A separação entre enunciado (texto, significante) e significação é, como se vê, essencial para a construção do ceticismo hermenêutico de Paulo de Barros Carvalho, razão pela qual insiste ele na distinção entre "normas", como complexo de significações construídas pelo intérprete, e o plano do significante (plano da expressão), que seria apenas o veículo que expressaria graficamente o direito escrito (49). Não por outro motivo, procede ele a separação entre os três subsistemas da "unidade do texto jurídico-positivo": o conjunto dos enunciados, tomados no plano dos significantes; o conjunto de conteúdos de significação dos enunciados prescritivos; e o domínio articulado de significações normativas.

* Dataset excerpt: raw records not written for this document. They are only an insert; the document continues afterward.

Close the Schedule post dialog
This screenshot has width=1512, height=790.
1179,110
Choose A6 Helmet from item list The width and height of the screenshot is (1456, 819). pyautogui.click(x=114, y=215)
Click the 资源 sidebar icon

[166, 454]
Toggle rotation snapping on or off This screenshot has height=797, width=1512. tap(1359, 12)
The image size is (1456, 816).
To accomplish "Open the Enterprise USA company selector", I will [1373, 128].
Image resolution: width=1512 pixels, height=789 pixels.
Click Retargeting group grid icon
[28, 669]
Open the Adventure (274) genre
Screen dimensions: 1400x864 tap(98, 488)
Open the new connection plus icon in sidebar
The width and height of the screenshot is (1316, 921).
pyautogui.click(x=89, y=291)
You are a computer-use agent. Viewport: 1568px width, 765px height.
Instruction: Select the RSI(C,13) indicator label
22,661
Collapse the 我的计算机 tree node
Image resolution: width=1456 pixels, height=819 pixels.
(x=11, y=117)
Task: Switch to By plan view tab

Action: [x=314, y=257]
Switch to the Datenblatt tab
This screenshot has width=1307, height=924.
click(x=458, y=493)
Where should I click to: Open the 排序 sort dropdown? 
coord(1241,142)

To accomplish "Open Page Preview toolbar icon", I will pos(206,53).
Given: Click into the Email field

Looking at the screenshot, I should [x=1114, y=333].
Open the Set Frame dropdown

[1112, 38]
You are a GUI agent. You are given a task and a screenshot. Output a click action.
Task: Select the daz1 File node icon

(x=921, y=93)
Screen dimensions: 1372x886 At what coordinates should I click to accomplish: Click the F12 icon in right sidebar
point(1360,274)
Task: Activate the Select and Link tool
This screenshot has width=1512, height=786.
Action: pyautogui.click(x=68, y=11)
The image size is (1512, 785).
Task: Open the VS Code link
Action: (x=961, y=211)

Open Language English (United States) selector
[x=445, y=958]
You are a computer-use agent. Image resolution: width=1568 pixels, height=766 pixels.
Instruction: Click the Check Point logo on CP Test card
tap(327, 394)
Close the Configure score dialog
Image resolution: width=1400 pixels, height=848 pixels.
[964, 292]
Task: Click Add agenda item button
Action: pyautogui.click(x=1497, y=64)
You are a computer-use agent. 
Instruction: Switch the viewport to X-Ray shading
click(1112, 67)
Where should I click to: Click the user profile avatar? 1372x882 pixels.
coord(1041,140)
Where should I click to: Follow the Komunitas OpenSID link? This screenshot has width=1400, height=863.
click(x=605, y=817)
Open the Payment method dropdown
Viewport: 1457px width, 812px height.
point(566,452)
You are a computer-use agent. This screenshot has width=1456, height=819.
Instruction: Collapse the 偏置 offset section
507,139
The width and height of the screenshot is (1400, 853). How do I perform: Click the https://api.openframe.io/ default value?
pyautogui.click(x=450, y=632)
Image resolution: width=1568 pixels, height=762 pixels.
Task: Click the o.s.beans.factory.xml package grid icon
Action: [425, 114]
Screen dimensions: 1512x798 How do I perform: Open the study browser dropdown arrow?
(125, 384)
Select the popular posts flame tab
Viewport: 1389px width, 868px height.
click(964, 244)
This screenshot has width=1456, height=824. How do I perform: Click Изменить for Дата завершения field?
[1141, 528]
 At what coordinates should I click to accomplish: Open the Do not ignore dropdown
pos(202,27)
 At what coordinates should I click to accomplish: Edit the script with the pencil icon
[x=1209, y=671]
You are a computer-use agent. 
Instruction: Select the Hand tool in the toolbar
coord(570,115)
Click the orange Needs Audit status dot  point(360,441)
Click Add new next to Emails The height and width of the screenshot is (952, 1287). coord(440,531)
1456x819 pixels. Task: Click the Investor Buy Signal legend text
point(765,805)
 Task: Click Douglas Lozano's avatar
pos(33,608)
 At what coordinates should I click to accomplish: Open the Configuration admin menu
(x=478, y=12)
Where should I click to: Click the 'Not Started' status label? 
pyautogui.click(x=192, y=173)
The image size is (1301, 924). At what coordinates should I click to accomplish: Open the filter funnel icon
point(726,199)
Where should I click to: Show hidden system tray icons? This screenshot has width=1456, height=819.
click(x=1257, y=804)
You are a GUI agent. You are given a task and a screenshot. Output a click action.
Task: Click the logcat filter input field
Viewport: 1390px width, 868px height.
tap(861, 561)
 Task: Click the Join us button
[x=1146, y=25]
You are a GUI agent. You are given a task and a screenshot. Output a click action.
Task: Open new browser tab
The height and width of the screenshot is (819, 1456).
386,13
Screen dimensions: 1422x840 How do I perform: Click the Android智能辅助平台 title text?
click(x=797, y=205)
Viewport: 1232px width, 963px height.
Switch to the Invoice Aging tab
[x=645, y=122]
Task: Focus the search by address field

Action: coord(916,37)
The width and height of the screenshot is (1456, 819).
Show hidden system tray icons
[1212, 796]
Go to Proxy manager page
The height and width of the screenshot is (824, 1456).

De conseguinte, apenas é possível a afirmação de Paulo de Barros Carvalho de que a norma seria criada ab ovo pelo intérprete, porque separa o significante da significação, não estando ela contida nele, como se fora uma jóia involucrada. Noutras falas, para a teoria glosada, o liame entre o significante e a significação seria arbitrário, construído pelo intérprete no processo de adjudicação de sentido. Aliás, essa separação entre texto e norma é a mãe daquel’outra entre evento e fato. Fato seria a significação do evento constituída pelo enunciado.

Nesse contexto, soa estranho o exemplo dado por Tárek Moussallem para refutar minha crítica à teoria carvalhiana. Assere ele (50): "Observemos agora a expressão: ‘ Getúlio Vargas cometeu suicídio’. Fato é o enunciado (‘Getúlio Vargas cometeu suicídio’) ou a significação (a idéia de que o ex-presidente se matou)?". Para mim, o fato seria o enunciado e a significação, porque sustento que a significação não é construída arbitrariamente pelo intérprete, mas se conteria no texto, como um dado, "o que aí se encontra", na intersubjetividade do simbolismo da comunidade do discurso. Já para o relativismo hermenêutico, haveria de ser dito que fato seria a significação, e não o enunciado. Se o enunciado "proibido fumar", escrito em uma placa, fosse interpretado como "fume muito e sem limites" ou mesmo "voe de asa delta", a significação que o intérprete atribuiu ao significante seria válido, porque a significação não estaria contida no texto, sendo construção subjetiva de sentido. Ao tomar o enunciado "Getúlio Vargas cometeu suicídio" com uma significação precisa, evidentemente que Tárek Moussallem, sem o querer, endossou a minha crítica.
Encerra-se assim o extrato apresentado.